◆ What you need to do: Reproduce the data from the line containing "Task: Open the create new OAuth client link" through the line containing "I will point(1004,352).", swapping every "Instruction" for "Command" and leaving everything else unchanged.

◆ Records provided:
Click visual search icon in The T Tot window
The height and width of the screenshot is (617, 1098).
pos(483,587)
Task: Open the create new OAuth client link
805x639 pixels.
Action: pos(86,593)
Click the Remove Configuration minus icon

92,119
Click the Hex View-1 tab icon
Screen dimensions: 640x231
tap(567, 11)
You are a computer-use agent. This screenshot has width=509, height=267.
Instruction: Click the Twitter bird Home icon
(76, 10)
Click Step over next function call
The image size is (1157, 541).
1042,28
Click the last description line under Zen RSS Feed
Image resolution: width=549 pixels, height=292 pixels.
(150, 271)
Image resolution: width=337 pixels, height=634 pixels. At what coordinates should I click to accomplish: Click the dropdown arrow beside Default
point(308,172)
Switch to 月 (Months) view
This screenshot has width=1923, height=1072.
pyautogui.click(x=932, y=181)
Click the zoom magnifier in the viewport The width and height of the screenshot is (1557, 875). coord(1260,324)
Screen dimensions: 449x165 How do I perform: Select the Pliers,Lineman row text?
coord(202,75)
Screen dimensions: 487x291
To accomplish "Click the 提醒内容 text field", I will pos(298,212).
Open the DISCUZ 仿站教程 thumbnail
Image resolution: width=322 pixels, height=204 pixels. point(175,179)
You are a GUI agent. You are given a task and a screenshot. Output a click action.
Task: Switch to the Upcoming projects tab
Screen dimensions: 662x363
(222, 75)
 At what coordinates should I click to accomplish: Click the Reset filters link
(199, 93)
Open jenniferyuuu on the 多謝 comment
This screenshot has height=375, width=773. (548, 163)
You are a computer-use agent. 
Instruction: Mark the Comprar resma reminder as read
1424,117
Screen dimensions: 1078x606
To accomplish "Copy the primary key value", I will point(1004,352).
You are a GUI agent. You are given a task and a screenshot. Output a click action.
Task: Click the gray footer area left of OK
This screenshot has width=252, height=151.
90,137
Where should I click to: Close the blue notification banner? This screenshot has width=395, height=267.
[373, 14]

◆ Worked answer:
Task: Open the create new OAuth client link
805x639 pixels.
Action: pos(86,593)
Click the Remove Configuration minus icon

92,119
Click the Hex View-1 tab icon
Screen dimensions: 640x231
tap(567, 11)
You are a computer-use agent. This screenshot has width=509, height=267.
Command: Click the Twitter bird Home icon
(76, 10)
Click Step over next function call
The image size is (1157, 541).
1042,28
Click the last description line under Zen RSS Feed
Image resolution: width=549 pixels, height=292 pixels.
(150, 271)
Image resolution: width=337 pixels, height=634 pixels. At what coordinates should I click to accomplish: Click the dropdown arrow beside Default
point(308,172)
Switch to 月 (Months) view
This screenshot has width=1923, height=1072.
pyautogui.click(x=932, y=181)
Click the zoom magnifier in the viewport The width and height of the screenshot is (1557, 875). coord(1260,324)
Screen dimensions: 449x165 How do I perform: Select the Pliers,Lineman row text?
coord(202,75)
Screen dimensions: 487x291
To accomplish "Click the 提醒内容 text field", I will pos(298,212).
Open the DISCUZ 仿站教程 thumbnail
Image resolution: width=322 pixels, height=204 pixels. point(175,179)
You are a GUI agent. You are given a task and a screenshot. Output a click action.
Task: Switch to the Upcoming projects tab
Screen dimensions: 662x363
(222, 75)
 At what coordinates should I click to accomplish: Click the Reset filters link
(199, 93)
Open jenniferyuuu on the 多謝 comment
This screenshot has height=375, width=773. (548, 163)
You are a computer-use agent. 
Command: Mark the Comprar resma reminder as read
1424,117
Screen dimensions: 1078x606
To accomplish "Copy the primary key value", I will point(1004,352).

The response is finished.